== Exercise goal ==
Repeat exactly the opening lines of the records, ending with the line that contains "Toggle the Parque".

++++ Given data ++++

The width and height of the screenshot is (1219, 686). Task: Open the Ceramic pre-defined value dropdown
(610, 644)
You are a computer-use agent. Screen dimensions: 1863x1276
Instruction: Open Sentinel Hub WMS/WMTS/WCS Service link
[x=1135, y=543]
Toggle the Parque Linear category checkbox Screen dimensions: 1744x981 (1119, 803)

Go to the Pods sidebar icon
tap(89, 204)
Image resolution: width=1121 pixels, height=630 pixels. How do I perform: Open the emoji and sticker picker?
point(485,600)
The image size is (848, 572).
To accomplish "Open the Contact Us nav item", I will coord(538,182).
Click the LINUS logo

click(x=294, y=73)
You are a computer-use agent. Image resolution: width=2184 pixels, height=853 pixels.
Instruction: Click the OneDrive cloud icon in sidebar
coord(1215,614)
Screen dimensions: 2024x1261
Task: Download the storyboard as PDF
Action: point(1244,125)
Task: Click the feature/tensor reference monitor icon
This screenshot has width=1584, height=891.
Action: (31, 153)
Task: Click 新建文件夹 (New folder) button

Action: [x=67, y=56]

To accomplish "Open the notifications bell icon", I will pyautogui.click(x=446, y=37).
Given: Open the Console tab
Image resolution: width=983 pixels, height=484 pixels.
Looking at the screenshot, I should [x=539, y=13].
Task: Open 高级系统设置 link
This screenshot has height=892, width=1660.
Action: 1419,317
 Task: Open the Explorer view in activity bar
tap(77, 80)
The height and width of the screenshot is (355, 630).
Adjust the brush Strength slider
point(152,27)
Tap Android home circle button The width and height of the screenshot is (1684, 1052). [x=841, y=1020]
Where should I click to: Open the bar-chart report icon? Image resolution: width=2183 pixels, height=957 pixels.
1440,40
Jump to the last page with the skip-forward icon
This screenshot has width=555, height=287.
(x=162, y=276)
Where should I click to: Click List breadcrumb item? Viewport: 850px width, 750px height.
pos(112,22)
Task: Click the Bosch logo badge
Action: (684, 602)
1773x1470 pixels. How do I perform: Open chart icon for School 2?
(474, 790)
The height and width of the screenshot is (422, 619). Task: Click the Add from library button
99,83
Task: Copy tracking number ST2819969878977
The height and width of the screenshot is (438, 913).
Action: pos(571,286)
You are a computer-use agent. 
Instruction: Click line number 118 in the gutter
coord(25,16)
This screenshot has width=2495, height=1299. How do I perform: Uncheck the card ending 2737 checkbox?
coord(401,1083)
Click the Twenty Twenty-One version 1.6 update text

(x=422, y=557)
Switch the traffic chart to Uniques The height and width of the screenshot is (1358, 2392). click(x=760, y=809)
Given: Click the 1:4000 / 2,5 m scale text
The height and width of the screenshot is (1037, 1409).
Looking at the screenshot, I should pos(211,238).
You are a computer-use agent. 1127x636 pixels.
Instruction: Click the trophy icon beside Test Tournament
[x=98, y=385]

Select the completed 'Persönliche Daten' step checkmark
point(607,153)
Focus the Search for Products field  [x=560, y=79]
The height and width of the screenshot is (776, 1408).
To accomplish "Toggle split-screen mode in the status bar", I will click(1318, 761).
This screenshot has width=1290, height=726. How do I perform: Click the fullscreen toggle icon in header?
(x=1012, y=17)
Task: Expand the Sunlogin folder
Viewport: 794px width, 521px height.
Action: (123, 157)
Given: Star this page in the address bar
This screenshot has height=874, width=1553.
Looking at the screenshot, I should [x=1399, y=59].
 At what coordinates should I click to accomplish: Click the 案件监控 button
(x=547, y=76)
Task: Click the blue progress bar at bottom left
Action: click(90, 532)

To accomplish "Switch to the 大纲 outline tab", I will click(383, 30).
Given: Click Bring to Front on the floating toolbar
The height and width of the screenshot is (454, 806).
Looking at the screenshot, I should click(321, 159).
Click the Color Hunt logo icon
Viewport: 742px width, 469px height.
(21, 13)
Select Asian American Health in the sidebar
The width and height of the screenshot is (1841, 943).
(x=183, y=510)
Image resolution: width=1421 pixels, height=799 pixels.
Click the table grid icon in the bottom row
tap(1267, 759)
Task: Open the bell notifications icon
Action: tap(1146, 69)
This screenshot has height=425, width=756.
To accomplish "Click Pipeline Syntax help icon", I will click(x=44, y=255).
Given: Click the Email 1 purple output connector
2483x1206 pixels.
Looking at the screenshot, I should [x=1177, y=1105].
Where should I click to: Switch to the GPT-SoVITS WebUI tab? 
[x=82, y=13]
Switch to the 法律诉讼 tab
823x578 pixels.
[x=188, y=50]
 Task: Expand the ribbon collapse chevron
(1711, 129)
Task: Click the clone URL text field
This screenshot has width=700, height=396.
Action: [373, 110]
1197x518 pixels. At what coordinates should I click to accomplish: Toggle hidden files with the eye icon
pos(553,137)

++++

== Result ==
The width and height of the screenshot is (1219, 686). Task: Open the Ceramic pre-defined value dropdown
(610, 644)
You are a computer-use agent. Screen dimensions: 1863x1276
Instruction: Open Sentinel Hub WMS/WMTS/WCS Service link
[x=1135, y=543]
Toggle the Parque Linear category checkbox Screen dimensions: 1744x981 (1119, 803)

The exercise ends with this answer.